Hello @nawatts and @tpoterba ,

I tried this command

 ht.select(
   gnomad_ac=ht.freq[0].AC,
   gnomad_af=ht.freq[0].AF,
   gnomad_an=ht.freq[0].AN,
   gnomad_homozygote_count=ht.freq[0].homozygote_count,
 ).export("gnomad_v211_genome_counts.tsv")

and it worked without issue, but the locus and alleles are printed as

chr1:10067      ["T","TAACCCTAACCCTAACCCTAACCCTAACCCTAACCCTAACCC"]

Could I get them in this format?

chr\tStart\tEnd\tRef\tAlt\tAC\Homozygotes

Since I need the end positions, I would rather try to get the output from hail itself, rather than parsing this file myself.

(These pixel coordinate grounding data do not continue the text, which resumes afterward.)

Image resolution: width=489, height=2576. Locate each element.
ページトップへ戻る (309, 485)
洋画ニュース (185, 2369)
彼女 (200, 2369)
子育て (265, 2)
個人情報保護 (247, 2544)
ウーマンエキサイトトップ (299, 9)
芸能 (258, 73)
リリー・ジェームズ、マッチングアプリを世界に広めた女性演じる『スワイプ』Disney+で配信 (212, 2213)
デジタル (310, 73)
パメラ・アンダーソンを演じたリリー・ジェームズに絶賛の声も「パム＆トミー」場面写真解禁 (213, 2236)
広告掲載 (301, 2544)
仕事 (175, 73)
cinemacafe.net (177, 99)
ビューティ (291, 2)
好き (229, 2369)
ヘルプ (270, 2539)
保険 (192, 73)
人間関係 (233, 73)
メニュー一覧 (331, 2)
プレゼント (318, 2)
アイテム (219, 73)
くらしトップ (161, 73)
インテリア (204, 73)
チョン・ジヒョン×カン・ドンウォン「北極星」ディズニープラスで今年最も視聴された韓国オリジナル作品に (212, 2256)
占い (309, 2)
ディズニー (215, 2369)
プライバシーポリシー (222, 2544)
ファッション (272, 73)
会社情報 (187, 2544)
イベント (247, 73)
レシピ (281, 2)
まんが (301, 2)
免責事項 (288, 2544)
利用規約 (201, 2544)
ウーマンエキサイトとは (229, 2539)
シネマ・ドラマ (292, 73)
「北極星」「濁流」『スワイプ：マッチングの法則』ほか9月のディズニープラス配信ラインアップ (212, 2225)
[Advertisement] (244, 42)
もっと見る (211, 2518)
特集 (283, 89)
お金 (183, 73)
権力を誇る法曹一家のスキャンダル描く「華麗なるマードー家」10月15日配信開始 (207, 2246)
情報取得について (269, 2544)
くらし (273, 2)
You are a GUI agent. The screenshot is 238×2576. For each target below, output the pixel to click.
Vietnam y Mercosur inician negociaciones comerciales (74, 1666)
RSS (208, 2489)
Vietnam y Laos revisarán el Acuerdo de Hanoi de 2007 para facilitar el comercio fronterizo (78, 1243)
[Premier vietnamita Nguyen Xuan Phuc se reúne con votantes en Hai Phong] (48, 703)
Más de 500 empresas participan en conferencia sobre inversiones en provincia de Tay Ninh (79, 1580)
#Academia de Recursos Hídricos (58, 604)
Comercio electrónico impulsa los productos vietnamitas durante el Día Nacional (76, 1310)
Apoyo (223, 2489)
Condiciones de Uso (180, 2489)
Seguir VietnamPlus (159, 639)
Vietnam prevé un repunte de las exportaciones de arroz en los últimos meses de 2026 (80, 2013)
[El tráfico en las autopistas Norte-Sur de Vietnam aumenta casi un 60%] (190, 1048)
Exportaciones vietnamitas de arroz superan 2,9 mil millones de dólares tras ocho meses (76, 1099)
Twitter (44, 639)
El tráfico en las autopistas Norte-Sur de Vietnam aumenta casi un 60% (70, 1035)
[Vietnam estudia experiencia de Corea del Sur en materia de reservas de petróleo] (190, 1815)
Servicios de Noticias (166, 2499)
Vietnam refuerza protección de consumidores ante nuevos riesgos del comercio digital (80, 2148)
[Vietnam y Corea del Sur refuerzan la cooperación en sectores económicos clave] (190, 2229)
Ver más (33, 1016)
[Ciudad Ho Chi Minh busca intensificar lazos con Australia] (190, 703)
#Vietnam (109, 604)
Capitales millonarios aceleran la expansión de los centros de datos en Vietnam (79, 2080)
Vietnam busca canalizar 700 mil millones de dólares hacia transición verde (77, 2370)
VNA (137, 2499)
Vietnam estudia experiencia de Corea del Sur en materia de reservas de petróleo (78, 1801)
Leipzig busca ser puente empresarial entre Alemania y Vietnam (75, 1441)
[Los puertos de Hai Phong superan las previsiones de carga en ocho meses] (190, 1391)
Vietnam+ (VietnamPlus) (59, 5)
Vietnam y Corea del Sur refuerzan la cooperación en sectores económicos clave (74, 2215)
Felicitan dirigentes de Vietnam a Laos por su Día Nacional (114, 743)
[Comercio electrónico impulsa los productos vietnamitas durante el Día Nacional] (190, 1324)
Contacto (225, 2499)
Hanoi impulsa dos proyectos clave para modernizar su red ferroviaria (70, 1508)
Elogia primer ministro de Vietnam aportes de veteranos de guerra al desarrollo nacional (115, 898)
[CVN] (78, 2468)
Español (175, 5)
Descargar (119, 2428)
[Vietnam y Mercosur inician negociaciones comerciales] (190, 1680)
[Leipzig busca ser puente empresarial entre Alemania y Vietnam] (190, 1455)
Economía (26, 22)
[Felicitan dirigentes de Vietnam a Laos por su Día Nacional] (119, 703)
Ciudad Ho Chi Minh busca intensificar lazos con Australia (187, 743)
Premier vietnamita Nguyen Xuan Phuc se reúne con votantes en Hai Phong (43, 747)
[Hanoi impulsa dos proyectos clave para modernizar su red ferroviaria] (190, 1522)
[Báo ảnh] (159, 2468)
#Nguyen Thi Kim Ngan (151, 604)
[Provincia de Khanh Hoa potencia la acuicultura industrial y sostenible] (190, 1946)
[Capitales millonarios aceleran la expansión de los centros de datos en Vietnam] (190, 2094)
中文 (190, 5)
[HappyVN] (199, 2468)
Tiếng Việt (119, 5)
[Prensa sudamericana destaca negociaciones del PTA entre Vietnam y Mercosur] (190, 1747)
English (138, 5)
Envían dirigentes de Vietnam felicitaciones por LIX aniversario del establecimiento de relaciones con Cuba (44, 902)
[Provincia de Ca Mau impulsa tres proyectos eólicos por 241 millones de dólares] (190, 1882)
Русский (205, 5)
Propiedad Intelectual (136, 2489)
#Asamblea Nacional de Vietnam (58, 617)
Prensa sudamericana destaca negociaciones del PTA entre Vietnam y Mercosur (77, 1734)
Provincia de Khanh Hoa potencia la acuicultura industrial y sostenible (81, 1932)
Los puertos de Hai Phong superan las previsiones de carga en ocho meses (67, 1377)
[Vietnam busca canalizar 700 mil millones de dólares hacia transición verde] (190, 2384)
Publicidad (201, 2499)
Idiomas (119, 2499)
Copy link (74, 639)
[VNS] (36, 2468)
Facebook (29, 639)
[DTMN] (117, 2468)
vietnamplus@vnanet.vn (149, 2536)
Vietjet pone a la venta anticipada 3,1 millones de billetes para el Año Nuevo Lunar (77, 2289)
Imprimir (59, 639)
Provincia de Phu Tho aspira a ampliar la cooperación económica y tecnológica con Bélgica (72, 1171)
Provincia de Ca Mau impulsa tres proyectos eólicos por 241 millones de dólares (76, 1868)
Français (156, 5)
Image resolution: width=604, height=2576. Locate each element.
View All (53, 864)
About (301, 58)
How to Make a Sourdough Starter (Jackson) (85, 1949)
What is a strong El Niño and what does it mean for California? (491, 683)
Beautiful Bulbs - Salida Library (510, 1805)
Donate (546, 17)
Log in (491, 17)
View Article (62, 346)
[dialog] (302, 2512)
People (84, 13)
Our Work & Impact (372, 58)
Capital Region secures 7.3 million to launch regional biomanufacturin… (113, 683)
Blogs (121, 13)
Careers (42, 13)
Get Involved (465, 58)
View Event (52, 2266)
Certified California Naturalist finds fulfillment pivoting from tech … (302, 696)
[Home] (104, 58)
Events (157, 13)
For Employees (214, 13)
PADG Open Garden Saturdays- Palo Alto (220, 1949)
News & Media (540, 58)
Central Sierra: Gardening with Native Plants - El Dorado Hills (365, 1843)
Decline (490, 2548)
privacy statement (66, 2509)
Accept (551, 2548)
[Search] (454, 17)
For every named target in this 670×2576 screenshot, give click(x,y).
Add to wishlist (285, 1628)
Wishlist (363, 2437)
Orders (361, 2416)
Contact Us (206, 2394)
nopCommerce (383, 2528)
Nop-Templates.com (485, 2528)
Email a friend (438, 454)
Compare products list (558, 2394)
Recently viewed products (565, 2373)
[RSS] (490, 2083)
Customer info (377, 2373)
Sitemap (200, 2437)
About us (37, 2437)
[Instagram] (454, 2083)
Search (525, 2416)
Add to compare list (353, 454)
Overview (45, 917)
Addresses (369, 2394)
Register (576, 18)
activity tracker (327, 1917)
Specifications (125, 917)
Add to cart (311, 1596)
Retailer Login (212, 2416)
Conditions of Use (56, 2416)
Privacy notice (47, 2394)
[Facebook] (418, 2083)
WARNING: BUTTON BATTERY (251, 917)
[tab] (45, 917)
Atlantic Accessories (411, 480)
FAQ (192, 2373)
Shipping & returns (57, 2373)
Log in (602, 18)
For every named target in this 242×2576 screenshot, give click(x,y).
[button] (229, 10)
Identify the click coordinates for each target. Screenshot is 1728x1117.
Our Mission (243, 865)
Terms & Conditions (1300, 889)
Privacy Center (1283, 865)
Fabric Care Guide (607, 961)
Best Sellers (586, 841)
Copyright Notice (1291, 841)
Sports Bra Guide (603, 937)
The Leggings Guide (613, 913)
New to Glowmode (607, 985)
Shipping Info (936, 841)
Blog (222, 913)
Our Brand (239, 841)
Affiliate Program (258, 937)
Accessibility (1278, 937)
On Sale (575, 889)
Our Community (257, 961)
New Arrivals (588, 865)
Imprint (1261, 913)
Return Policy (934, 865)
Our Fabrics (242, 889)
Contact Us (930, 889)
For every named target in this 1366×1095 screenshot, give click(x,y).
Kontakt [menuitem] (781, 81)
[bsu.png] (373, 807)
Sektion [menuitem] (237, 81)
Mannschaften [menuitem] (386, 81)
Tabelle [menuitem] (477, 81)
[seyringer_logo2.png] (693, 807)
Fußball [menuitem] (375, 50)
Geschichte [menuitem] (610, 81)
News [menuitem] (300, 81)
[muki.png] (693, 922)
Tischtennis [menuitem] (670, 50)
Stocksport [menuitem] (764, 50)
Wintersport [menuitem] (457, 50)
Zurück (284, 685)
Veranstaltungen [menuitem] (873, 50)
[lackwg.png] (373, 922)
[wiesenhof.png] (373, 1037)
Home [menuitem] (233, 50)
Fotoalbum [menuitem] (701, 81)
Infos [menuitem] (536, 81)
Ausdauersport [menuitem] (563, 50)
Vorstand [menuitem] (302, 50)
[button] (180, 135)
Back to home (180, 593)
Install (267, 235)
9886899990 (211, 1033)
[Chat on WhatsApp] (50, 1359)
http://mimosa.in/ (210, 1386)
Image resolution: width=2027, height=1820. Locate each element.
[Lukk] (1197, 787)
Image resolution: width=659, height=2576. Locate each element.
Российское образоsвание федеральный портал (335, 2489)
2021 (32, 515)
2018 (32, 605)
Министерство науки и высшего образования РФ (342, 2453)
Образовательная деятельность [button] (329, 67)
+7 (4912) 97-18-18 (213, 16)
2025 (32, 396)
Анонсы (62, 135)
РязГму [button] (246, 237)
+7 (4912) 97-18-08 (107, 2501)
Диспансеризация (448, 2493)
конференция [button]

That would look something like:

ht.select(
  chr=ht.locus.contig,
  tStart=ht.locus.position,
  tRef=ht.alleles[0],
  tAlt=ht.alleles[1],
  tAC=ht.freq[0].AC,
  Homozygotes=ht.freq[0].homozygote_count,
).export("file.tsv")

I’m not sure what tEnd would refer to. The gnomAD variants have a single locus for a position.

1 Like

@kvn95ss, If your table uses the locus and alleles and key fields (check ht.describe()), you’ll need to. run ht = ht.key_by() first.

A post was split to a new topic: How do I create a locus and allele keyed table from chromosome, start position, end position, reference allele and alt allele?